CVE primarily targets young people, many of whom are in stages of identity development that are formative and vulnerable. Adolescents are prone to expressing dissatisfaction or demonstrating behavior changes, making the use of such factors to spot someone on the track towards becoming a terrorist” troubling. Further, the FBI has admitted that there is no single, linear pathway to extremist” violence. 

This approach is made even more dangerous by attaching stipulations of law enforcement collaboration to social service provision. Community-based organizations, teachers and mental health workers — all of whom should be safe for young people developing their identities — become potential informants.

In early 2017, a string of community organizations approved for CVE funding under Obama announced their refusal to participate in the program with Trump at the helm. Ka Joog, a Somali nonprofit in Minneapolis slated to receive $500,000, refused funding after the inauguration, and the Claremont School of Theology in Los Angeles opted out of an $800,000 award.

Fighting jihadism”

When the Trump Administration took power, it froze all CVE funding for six months, then decided to prioritize programs that feature strong collaborations with law enforcement. Life After Hate’s proposal and 11 other Obama-approved grants were denied. Cuts included the University of North Carolina’s proposal to produce anti-jihadist videos ($867,000) and funding for the Muslim Public Affairs Council Foundation ($393,800).

When Life After Hate lost its funding, many progressives defended the group as providing critical anti-racist programming. Yet the organization’s work expands beyond the framework of counseling former white supremacists away from hate, and aligns with trends in federal and global counter-terror” strategy.
= = = =
▶ _Task set_
- a) In the passage on CVE funding, rewrite everything from "When the Trump" down to "Council Foundation ($393,800).", replacing "six months" with "one year".
- b) Using the passage on CVE funding, answer the following:
(i) Which Somali nonprofit in Minneapolis refused funding after the inauguration?
(ii) What was the amount of the award that the Claremont School of Theology opted out of?
(iii) How many other Obama-approved grants were denied along with Life After Hate's proposal?
The records that follow come from a separate source unrelated to the passage.

▶ _Information provided_
= = = =
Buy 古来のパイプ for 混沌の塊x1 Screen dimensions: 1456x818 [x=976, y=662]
= = = =
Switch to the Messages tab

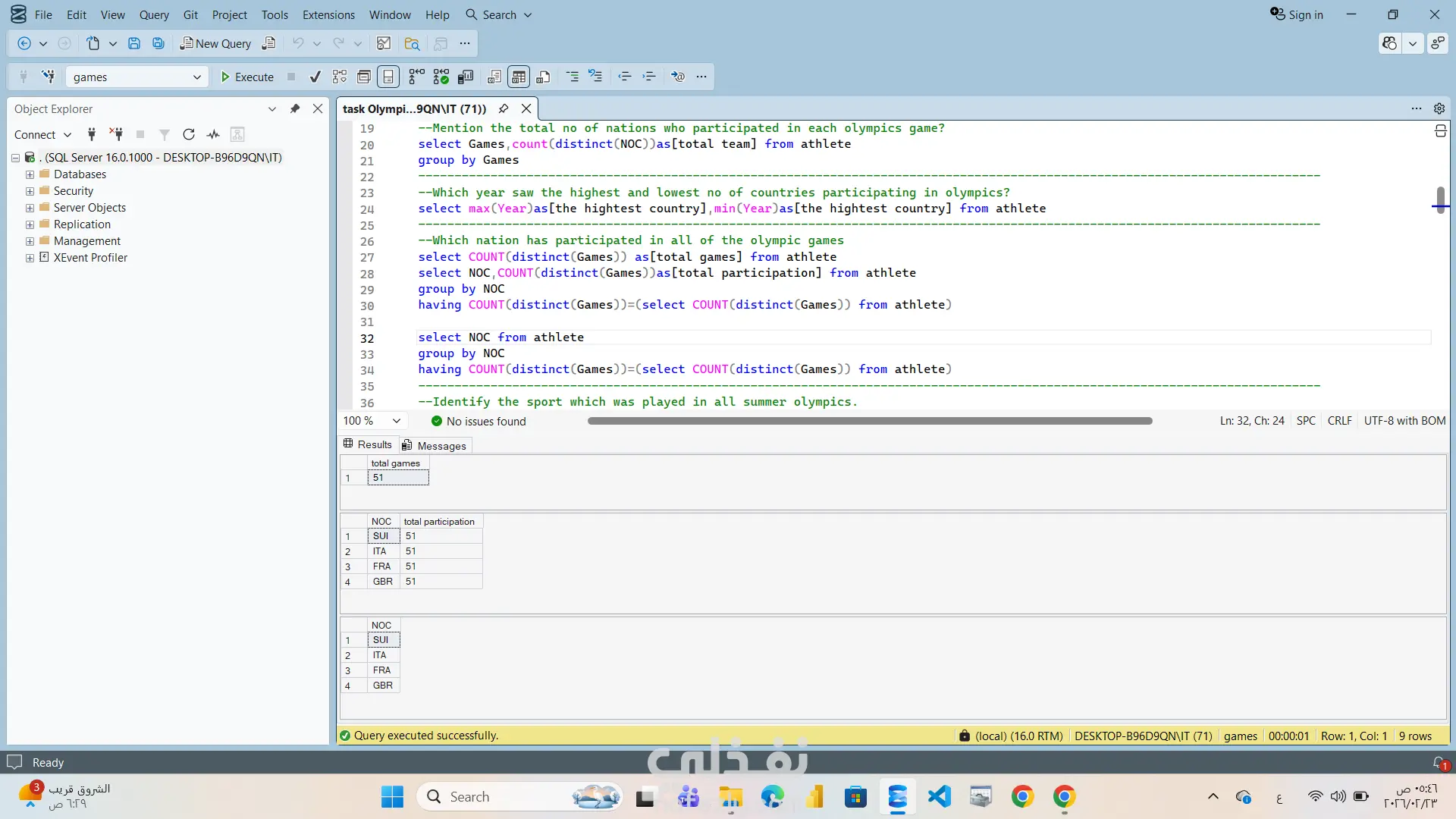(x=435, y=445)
= = = =
▶ _Expected responses_
- a)
When the Trump Administration took power, it froze all CVE funding for one year, then decided to prioritize programs that feature strong collaborations with law enforcement. Life After Hate’s proposal and 11 other Obama-approved grants were denied. Cuts included the University of North Carolina’s proposal to produce anti-jihadist videos ($867,000) and funding for the Muslim Public Affairs Council Foundation ($393,800).

- b)
(i) Ka Joog
(ii) $800,000
(iii) 11